Rejoice always, pray without ceasing, in everything give thanks; for this is the will of God in Christ Jesus for you. – 1 Thessalonians 5:16-18

For I know the thoughts that I think toward you, says the Lord, thoughts of peace and not of evil, to give you a future and a hope. 12 Then you will call upon Me and go and pray to Me, and I will listen to you. – Jeremiah 29:11

How to patiently wait

If you feel like your anxiety is going through the roof try some of these steps:

  1. Talk to a trusted friend about it.
  2. Access if there is something you’ve missed to correct the situation.
  3. Ask God for strength, wisdom, and discernment.
  4. Take a moment to think about the situation from a troubleshooting perspective.
  5. Communicate with those around you.
  6. Remember that things can change.
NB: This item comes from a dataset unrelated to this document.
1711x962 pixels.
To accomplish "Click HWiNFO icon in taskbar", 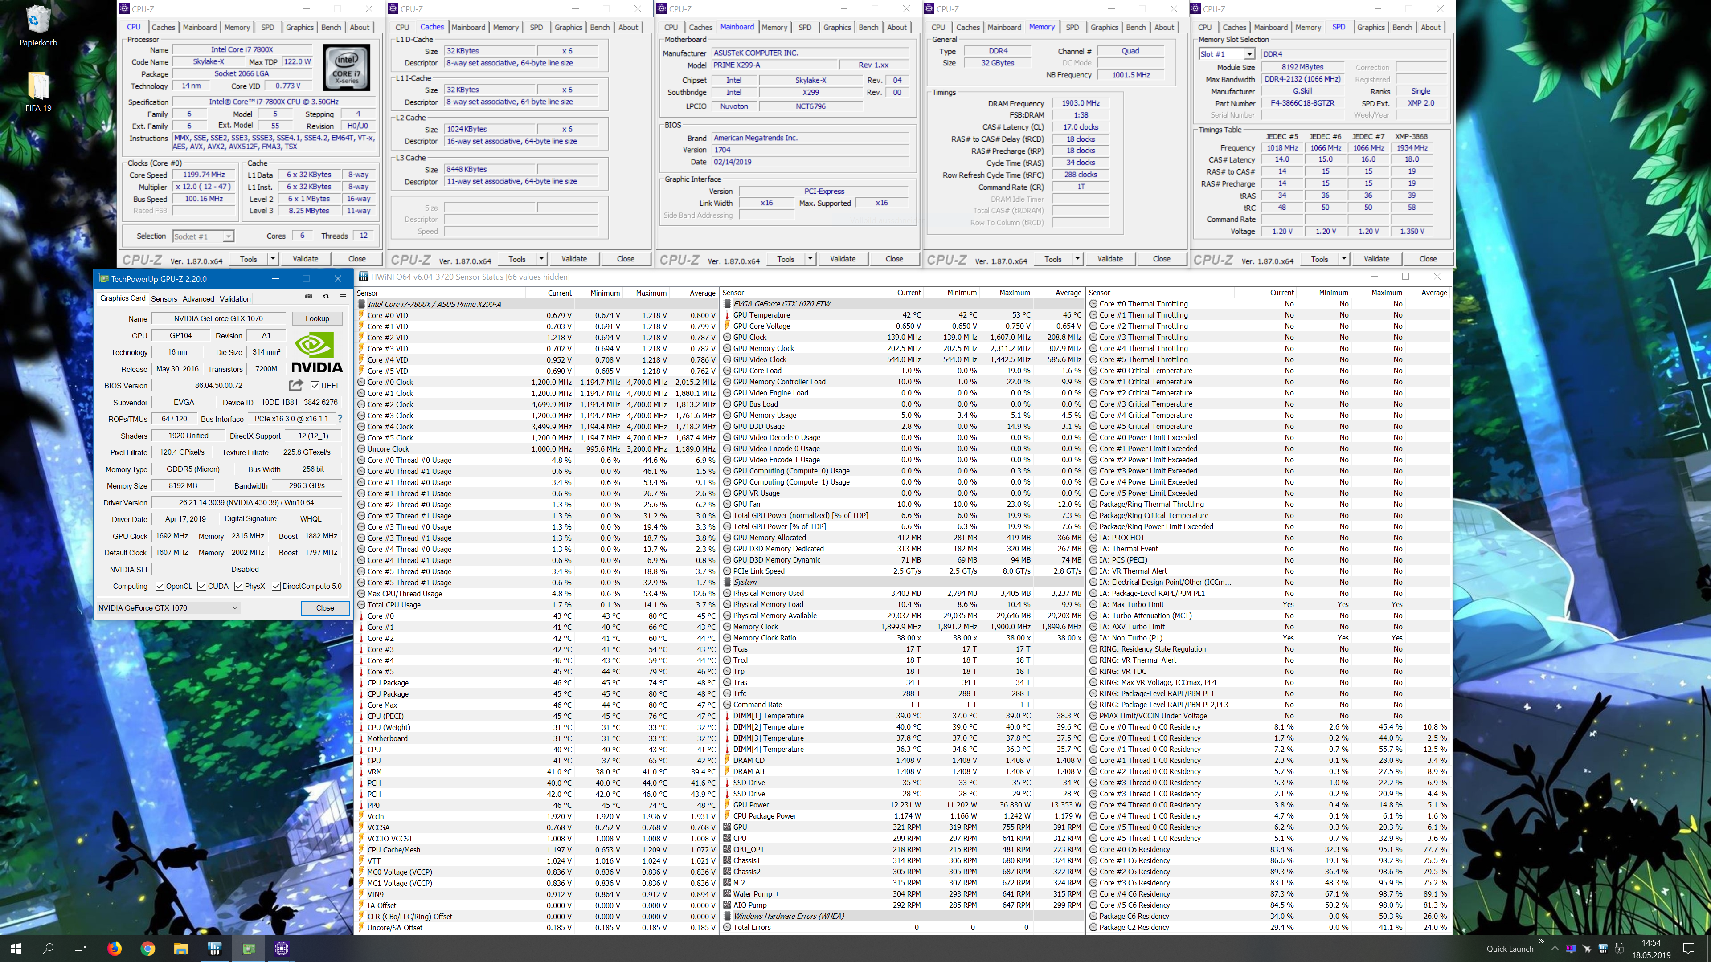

Even if it’s been a significant amount of time, it is not permanent.
  7. Look at old baby pictures and things that make you happy.
  8. Find a productive hobby to distract from the pain.
  9. Tell others you appreciate the help they have done.
  10. If an illness is the main factor, allow yourself to rest as much as possible.

I’m still in a bit of pain now, however, I’m leaning heavily on God’s word to gain perspective about long-suffering. Please say a prayer for me; and, if you feel the need, contact me so I can pray for you. It’s always difficult to talk about long-suffering and motherhood but I do feel it’s necessary. We do not want to add fuel to anxieties or dwell. Instead, let’s spread a message of hope and the Good News of what God’s mercy can do.